Adalet Yayınevi, Ankara, 2020
Türk Miras Hukuku’nda kanunî
mirasçılığın ve iradî mirasçılığın bir arada olduğu karma bir sistem
benimsenmiştir. Mirasbırakan, yaptığı ölüme bağlı tasarrufla terekesinin
geleceğini belirlememişse, kanunî mirasçılık söz konusu olur. Buna karşılık
mirasbırakan, ölüme bağlı tasarruf yaparak terekesinin geleceğini belirlemişse
ve saklı paylı mirasçısı da yoksa iradî mirasçılık söz konusu olur.
Mirasbırakan, yaptığı ölüme bağlı tasarrufla terekesinin geleceğini belirlemiş
ise ve saklı paylı mirasçısı da varsa, hem iradî mirasçılık hem de kanunî
mirasçılık söz konusu olur.
İradî mirasçılığın söz konusu
olabilmesi için mirasbırakanın, yaptığı ölüme bağlı tasarrufla terekesinin
geleceğini belirlemesi gerekir. Ölüme bağlı tasarruf, mirasbırakanın ölümünden
sonra hüküm ve sonuç doğurmak amacıyla yaptığı ve terekesini etkileyen veya
terekesi ile ilgili olmayan emir, dilek ve arzularını içeren hukuki işlemdir.
Kişilerin, bir ömür boyu emek
vererek elde ettiği birikimlerin kime kalacağını, nasıl kullanacağını
yaptıkları ölüme bağlı tasarruflarla belirlemek istemeleri en doğal haklarıdır.
Ancak kişiler, bu hakkını kullanırken tamamen serbest değillerdir.
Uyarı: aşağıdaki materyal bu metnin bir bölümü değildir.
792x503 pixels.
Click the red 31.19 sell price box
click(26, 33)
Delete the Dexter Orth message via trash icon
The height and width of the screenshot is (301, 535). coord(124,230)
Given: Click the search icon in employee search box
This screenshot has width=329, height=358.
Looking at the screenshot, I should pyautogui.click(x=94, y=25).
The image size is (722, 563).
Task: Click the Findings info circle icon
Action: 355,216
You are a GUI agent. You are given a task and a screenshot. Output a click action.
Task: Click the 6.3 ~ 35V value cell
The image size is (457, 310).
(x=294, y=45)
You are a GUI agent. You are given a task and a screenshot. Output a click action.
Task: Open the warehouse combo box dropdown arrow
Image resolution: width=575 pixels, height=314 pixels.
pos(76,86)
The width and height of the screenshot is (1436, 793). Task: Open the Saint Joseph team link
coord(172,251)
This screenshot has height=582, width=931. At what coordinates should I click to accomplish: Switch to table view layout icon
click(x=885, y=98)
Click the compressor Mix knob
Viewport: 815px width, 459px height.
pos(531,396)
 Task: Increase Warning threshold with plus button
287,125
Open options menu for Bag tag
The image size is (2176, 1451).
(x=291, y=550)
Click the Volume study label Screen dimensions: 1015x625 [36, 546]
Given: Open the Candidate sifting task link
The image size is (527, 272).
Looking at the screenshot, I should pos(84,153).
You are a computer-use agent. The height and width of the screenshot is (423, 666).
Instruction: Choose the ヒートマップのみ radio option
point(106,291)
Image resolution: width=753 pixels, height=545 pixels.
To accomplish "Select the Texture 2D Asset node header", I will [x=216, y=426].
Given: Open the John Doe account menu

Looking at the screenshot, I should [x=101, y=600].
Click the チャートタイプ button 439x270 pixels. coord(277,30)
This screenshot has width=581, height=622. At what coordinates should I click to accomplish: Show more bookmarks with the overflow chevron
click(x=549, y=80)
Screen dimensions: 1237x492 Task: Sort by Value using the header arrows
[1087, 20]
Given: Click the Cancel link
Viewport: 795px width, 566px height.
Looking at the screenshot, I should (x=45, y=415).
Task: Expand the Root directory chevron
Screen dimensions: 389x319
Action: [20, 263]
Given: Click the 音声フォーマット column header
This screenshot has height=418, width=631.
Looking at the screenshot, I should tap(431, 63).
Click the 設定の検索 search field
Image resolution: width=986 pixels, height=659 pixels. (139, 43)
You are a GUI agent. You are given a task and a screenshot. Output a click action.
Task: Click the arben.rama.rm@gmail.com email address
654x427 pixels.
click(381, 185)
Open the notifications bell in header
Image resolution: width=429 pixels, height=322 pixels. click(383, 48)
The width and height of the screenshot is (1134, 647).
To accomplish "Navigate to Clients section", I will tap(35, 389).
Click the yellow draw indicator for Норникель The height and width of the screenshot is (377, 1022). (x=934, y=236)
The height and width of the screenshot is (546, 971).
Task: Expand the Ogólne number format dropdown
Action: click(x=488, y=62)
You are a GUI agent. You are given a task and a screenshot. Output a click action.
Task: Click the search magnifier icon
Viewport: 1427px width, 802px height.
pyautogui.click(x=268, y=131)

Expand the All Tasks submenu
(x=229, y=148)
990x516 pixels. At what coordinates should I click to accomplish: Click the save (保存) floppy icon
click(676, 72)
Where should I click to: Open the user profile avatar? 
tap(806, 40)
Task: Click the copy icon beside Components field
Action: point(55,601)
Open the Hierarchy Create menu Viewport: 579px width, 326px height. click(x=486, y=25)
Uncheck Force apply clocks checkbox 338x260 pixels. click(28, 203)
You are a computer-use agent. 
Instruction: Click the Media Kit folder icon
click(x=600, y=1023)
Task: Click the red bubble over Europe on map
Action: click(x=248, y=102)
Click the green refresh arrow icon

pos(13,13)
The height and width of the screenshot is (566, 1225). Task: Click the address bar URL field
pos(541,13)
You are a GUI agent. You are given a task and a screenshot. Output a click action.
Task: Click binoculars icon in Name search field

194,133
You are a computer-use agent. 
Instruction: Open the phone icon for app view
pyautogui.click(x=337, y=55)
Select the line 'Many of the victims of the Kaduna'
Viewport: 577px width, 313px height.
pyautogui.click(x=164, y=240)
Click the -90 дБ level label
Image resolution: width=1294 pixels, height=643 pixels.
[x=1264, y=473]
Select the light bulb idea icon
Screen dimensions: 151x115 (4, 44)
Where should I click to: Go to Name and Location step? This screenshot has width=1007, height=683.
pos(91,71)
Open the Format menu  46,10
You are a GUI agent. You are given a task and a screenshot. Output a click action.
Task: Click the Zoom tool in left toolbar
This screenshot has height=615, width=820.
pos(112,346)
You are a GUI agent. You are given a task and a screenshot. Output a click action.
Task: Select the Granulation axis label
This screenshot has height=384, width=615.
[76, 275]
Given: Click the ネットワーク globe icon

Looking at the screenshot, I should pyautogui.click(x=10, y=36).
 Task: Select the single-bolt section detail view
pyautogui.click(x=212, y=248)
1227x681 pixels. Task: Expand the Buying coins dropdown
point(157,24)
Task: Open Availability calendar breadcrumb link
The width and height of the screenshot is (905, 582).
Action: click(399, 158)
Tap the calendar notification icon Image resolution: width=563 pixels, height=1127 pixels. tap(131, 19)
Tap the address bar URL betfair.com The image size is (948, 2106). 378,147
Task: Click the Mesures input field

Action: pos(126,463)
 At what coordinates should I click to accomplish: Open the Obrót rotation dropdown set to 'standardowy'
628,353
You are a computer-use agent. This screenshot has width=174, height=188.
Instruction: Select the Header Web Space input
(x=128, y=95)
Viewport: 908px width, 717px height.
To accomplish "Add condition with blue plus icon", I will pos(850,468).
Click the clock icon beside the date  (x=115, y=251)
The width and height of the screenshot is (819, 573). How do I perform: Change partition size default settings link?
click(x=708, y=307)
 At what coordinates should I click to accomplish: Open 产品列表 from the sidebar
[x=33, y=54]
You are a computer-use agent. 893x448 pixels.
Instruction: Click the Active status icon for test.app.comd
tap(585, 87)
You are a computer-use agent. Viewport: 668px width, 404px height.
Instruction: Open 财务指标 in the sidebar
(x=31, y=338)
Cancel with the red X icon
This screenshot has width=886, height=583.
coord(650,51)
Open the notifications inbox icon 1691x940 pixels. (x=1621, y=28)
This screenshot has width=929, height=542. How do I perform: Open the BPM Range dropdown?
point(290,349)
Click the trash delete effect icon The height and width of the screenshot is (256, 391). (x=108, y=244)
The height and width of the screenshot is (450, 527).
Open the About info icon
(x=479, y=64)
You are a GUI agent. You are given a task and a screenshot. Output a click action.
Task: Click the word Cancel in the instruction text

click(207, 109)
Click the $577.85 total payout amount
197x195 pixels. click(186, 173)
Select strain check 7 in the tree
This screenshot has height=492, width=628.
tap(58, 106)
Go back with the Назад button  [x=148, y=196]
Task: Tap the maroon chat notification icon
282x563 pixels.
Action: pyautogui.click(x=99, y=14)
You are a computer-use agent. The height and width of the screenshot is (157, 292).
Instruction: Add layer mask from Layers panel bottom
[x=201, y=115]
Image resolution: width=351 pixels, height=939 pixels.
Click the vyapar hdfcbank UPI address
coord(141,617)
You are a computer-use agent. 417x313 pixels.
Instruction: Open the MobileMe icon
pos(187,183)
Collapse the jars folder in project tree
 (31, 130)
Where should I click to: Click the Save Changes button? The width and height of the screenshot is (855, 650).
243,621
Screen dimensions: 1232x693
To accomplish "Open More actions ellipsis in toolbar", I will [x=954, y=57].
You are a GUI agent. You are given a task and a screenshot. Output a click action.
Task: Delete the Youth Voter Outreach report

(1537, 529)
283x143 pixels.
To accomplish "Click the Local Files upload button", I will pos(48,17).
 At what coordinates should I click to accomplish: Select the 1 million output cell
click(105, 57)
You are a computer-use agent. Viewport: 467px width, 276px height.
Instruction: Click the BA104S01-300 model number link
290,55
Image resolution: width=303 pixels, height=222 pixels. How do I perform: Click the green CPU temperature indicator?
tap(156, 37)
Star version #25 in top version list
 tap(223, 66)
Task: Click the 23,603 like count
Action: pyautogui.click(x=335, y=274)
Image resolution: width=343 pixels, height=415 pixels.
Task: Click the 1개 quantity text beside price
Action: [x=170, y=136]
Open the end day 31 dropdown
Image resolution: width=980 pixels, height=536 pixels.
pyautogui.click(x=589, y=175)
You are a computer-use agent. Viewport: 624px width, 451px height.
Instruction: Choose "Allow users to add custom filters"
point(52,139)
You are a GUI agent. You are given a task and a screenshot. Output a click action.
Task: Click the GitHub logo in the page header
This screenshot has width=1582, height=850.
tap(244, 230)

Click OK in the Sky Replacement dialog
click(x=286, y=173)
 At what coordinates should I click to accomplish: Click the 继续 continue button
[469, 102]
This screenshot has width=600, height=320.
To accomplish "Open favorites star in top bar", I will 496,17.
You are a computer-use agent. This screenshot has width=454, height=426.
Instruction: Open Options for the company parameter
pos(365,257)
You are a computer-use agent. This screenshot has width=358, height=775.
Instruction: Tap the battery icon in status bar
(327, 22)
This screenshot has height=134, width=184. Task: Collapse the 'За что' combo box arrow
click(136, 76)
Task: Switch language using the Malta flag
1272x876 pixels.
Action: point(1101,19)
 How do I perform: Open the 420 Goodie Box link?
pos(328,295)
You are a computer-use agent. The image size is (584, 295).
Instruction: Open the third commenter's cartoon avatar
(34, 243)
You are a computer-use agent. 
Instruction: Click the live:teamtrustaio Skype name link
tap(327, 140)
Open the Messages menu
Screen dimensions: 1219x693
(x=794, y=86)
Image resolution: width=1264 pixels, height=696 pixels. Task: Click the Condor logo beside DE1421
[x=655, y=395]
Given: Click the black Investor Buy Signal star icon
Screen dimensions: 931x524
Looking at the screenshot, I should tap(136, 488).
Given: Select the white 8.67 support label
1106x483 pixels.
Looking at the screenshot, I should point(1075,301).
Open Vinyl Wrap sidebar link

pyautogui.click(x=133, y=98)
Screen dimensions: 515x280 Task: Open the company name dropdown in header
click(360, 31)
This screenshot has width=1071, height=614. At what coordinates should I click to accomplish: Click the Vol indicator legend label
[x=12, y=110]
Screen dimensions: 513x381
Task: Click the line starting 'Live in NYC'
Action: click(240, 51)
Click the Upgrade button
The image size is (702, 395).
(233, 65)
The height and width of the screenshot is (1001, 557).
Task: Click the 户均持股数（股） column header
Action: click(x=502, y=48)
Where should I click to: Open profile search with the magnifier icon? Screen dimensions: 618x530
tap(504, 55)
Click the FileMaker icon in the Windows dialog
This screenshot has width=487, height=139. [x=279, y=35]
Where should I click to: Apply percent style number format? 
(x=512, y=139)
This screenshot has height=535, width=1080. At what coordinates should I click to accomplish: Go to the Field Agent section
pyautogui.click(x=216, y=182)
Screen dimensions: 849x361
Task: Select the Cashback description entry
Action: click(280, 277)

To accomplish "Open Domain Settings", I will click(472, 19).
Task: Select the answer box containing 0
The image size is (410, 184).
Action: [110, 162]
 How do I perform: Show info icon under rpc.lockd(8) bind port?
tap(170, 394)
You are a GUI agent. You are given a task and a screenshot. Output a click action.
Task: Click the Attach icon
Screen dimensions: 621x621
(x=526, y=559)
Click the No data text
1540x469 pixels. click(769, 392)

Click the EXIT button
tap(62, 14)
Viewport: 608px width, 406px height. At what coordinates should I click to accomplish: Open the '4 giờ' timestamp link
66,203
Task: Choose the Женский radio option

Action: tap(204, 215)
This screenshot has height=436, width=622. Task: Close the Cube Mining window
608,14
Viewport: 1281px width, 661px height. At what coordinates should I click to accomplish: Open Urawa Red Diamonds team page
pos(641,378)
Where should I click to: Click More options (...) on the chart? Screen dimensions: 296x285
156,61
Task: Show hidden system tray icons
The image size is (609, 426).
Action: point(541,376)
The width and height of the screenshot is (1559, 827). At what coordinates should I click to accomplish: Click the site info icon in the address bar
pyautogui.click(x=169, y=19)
Her ne kadar
kişilerin son arzularına saygı gösterilmesi miras hukukunda esas olsa da, ölüme
bağlı tasarruf yapılırken kişinin, nasıl bir yol izleyeceği, nelere dikkat
etmesi gerektiği, son arzuların hangi şartlarda geçerli olacağı, hangi şatlarda
iptal edileceği son derece önemlidir.
Mirasbırakan, ölüme bağlı
tasarrufla terekesinin geleceğini belirlerken tamamen serbest değildir.
Öncelikle mirasbırakan, terekesinin geleceğini belirlerken Türk Medeni
Kanunu’nda belirtilmiş olan ölüme bağlı tasarruf çeşitlerinden birisini tercih
etmek zorundadır. Dolayısıyla mirasbırakanın, vasiyetname çeşitlerinden birisiyle
ya da miras sözleşmesi ile iradesini açıklayıp, Kanun’un öngördüğü sıkı şekil
şartlarına uyması gerekir. Aksi takdirde ölüme bağlı tasarruf, şekil eksikliği
sebebiyle iptal edilebilir.
Sağlararası hukuki işlemlerde
olduğu gibi, ölüme bağlı tasarrufların da hüküm ve sonuç doğurabilmesi için
Kanun’da öngörülen bazı şartları taşıması gerekir. Bu bakımdan yapılan ölüme
bağlı tasarruf, serbest ve sağlıklı bir iradeyle yapılmalıdır. Ayrıca ölüme
bağlı tasarrufun ehliyet, hukuka ve ahlâka uygunluk gibi Kanun’un öngördüğü
şartları taşıması gerekir. Aksi takdirde ölüme bağlı tasarrufun iptali gündeme
gelir.
Sağlararası hukuki işlemlerden
farklı olarak ölüme bağlı tasarruflarda amaç ölüme bağlı tasarrufun ayakta
tutulmasını sağlamaktır. Bu sebeple, kanun koyucu, ölüme bağlı tasarrufun
iptali konusunda genel kurallardan farklı olarak bir takım düzenlemeler getirmiştir.
Ölüme bağlı tasarrufların iptalinin söz konusu olabilmesi için, Türk Medeni
Kanunu’nun 557. maddesinde belirtilen sebeplerden birisinin varlığı gereklidir.
Bu sebeplerin dışında ölüme bağlı tasarrufların iptal edilmesi mümkün olmayıp,
mirasçıların veya vasiyet alacaklıların, TMK m. 559’da belirtilen hak düşürücü
süreler içerisinde iptal davası açması gerekir. TMK m. 559’da belirtilen süreler
içerisinde iptal davası açılmaz ise, ölüme bağlı tasarruf, geçerli hale gelip
hüküm ve sonuç doğurmaya devam eder.